Your assignment:
Go through the entries below and work out how many lines include "computer". Answer with the number only.

[Saved entries]
────

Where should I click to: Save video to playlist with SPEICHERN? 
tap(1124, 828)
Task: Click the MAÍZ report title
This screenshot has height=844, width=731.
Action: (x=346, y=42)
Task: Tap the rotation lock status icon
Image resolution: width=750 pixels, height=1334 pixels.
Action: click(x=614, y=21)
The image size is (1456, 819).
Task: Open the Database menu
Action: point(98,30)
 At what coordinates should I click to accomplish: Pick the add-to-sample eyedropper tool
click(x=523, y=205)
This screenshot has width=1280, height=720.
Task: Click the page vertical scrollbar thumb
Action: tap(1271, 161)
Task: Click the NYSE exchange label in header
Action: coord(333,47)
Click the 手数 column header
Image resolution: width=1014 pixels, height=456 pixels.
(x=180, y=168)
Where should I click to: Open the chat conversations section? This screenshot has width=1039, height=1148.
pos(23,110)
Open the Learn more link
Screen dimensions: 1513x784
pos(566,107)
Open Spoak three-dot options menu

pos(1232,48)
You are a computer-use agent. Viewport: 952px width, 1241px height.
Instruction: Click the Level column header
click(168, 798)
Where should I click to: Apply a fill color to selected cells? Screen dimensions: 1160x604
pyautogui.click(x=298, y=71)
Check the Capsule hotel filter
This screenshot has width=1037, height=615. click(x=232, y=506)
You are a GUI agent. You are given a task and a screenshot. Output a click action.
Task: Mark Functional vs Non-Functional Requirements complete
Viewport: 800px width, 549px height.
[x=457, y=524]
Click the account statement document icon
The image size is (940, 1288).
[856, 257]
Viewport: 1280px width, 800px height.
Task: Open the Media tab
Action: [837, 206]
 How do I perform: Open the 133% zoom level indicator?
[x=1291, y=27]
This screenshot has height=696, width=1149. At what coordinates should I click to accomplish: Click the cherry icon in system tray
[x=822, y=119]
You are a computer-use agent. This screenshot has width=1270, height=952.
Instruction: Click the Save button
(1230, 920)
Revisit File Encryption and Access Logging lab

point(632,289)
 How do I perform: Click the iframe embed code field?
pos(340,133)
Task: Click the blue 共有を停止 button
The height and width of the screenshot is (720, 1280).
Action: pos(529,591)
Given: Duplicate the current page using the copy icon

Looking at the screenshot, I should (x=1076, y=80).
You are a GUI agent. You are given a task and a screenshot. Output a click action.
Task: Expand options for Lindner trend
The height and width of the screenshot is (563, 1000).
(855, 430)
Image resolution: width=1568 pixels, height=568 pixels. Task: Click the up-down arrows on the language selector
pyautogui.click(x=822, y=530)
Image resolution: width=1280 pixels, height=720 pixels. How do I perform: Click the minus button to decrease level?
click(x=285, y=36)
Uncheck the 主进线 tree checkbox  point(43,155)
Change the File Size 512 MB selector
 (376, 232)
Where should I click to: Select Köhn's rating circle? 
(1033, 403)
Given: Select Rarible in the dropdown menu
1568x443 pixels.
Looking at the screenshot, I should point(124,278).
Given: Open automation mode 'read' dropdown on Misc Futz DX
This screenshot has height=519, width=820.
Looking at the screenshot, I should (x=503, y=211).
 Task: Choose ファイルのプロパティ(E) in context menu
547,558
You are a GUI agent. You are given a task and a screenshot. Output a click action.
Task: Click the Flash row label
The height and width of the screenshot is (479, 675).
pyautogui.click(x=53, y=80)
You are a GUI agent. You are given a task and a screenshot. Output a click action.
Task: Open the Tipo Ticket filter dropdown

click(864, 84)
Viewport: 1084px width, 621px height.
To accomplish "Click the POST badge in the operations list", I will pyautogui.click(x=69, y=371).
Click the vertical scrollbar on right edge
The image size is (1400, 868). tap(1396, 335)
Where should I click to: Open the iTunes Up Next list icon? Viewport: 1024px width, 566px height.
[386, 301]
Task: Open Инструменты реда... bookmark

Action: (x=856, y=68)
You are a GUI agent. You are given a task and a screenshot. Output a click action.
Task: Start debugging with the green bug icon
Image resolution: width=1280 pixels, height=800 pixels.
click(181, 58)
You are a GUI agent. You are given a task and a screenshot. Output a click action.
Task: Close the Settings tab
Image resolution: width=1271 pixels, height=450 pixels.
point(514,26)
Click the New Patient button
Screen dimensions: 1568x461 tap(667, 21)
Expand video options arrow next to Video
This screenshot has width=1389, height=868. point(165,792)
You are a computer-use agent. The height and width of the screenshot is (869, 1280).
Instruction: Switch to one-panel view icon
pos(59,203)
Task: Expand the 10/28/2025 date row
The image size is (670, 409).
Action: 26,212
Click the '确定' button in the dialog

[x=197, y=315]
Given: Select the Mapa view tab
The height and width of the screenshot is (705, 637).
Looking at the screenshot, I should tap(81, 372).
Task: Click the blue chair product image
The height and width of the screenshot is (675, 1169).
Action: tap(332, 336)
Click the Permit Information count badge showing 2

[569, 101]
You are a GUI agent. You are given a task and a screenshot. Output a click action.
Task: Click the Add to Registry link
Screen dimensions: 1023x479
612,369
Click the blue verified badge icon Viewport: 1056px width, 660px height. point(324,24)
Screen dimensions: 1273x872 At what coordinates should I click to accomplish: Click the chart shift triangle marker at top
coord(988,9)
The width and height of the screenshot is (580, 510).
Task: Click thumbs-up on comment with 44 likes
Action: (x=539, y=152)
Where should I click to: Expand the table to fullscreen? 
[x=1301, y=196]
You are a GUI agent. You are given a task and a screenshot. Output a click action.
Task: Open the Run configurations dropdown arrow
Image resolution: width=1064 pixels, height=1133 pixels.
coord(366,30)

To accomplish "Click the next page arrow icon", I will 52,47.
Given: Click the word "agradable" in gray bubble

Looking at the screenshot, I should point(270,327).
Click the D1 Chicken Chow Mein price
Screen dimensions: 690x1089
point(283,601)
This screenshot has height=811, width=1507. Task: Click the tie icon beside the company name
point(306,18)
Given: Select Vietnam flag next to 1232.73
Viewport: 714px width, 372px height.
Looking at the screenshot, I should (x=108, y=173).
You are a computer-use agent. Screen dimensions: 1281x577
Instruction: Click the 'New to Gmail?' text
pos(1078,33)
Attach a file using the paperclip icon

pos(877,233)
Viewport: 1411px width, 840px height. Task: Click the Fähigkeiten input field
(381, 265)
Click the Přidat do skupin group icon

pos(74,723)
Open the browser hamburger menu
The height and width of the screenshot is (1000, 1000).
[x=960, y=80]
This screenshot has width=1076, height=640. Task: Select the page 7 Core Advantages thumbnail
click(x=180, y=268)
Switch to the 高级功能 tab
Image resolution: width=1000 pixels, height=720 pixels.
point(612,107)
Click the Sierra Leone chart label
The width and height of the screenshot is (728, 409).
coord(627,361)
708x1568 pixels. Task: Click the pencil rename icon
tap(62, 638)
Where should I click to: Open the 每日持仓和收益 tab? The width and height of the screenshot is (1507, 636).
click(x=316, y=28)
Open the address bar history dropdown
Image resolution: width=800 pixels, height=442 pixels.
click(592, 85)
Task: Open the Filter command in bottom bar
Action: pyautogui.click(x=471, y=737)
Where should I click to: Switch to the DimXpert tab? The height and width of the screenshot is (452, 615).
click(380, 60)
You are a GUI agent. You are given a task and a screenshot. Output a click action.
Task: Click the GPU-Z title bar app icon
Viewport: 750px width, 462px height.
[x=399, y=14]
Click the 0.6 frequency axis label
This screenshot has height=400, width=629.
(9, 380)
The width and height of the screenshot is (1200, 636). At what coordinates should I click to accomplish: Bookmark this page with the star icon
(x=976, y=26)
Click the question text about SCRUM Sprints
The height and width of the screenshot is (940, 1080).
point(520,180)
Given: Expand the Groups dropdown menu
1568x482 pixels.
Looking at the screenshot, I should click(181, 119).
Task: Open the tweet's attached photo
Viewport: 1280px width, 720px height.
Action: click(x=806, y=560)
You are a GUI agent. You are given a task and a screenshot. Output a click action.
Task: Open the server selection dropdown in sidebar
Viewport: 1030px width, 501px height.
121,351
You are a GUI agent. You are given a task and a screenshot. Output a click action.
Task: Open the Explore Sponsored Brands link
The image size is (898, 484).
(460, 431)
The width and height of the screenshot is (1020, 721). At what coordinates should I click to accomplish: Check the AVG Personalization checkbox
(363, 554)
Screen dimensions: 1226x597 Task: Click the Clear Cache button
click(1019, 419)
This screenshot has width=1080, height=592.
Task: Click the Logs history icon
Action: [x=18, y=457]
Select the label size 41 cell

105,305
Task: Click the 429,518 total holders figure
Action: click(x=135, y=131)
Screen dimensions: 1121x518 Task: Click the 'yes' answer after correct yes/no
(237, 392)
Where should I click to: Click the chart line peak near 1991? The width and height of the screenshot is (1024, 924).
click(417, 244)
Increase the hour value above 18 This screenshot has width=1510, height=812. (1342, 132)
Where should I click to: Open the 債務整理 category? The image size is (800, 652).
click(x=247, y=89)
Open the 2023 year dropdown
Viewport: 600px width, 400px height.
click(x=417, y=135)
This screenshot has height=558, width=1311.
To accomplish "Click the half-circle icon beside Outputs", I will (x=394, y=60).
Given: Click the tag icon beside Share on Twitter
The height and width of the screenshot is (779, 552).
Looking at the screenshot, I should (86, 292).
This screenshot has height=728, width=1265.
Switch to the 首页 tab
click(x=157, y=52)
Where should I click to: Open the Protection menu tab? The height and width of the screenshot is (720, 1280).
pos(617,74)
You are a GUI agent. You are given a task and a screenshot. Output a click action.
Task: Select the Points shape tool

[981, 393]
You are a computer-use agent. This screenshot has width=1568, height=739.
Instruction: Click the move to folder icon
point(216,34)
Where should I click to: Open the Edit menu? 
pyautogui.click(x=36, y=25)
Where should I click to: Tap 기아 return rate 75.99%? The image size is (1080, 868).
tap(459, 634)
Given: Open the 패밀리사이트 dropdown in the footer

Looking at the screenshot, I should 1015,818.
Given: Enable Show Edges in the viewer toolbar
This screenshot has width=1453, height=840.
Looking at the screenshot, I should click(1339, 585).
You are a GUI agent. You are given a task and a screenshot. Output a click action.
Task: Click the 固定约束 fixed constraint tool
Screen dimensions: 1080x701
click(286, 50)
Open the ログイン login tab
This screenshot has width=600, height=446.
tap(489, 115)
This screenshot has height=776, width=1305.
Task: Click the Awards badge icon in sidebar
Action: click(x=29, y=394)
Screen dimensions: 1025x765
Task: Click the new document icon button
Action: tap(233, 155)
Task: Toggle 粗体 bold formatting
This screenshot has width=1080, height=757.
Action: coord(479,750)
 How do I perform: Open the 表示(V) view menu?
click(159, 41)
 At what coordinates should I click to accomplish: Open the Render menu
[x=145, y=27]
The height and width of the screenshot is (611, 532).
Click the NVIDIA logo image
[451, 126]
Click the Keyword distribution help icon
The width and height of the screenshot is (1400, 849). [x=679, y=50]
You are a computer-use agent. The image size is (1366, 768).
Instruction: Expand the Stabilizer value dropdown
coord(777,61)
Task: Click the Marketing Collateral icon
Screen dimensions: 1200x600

────

Exercise result:
6